(Excerpt from a dataset)

::::::

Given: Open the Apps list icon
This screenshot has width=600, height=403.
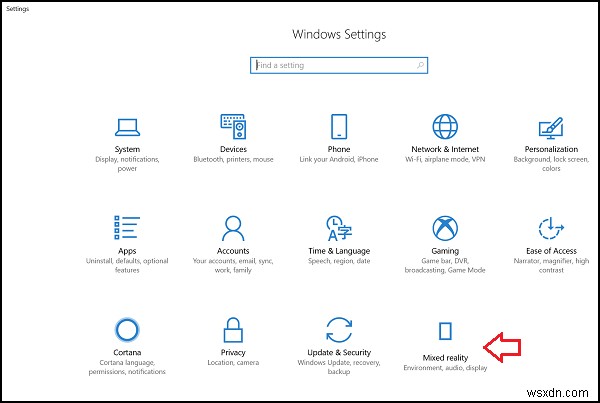Looking at the screenshot, I should (x=126, y=228).
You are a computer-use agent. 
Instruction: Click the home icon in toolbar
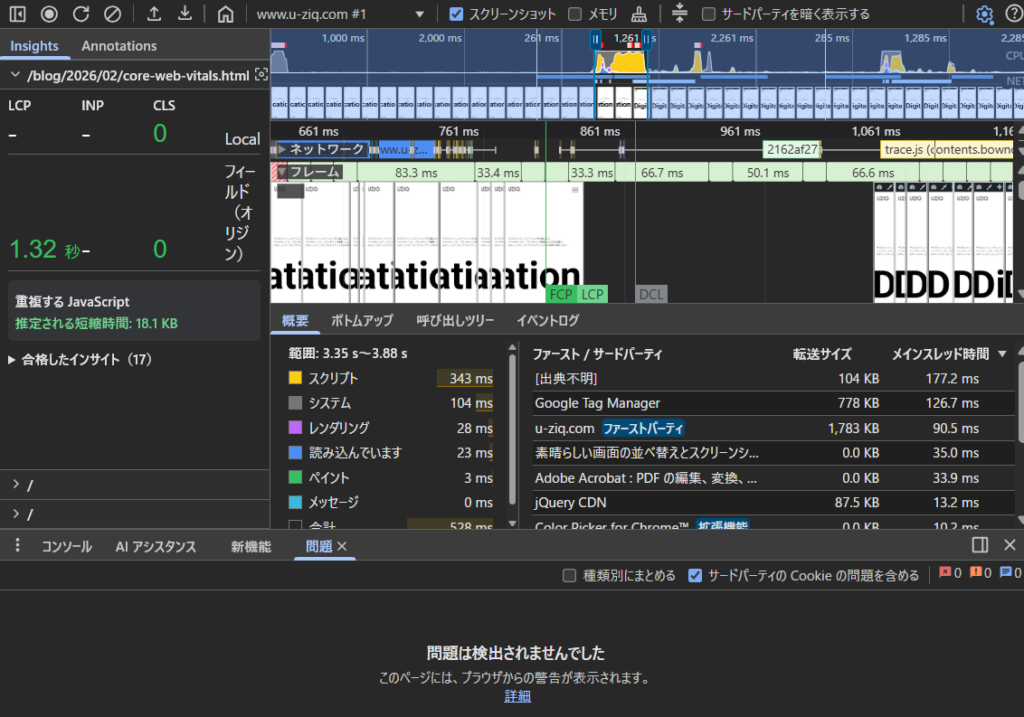(226, 14)
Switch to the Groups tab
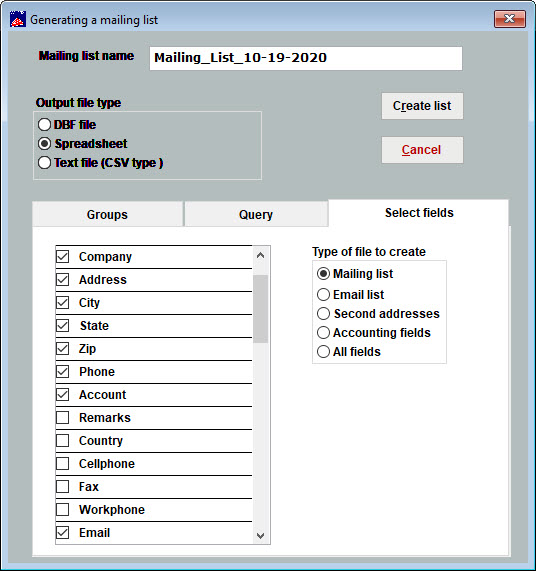This screenshot has width=536, height=571. click(107, 214)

::::::

[SET EXERCISE] Output the material above as a two-column CSV with the columns "text" and "answer". Each row should pair one text with its answer, with both fields quoted, line breaks replaced by spaces, and the pictures left out.

[EXERCISE SOLUTION]
text,answer
"Given: Open the Apps list icon This screenshot has width=600, height=403.","Looking at the screenshot, I should (x=126, y=228)."
"You are a computer-use agent. Instruction: Click the home icon in toolbar","(226, 14)"
"Switch to the Groups tab","This screenshot has width=536, height=571. click(107, 214)"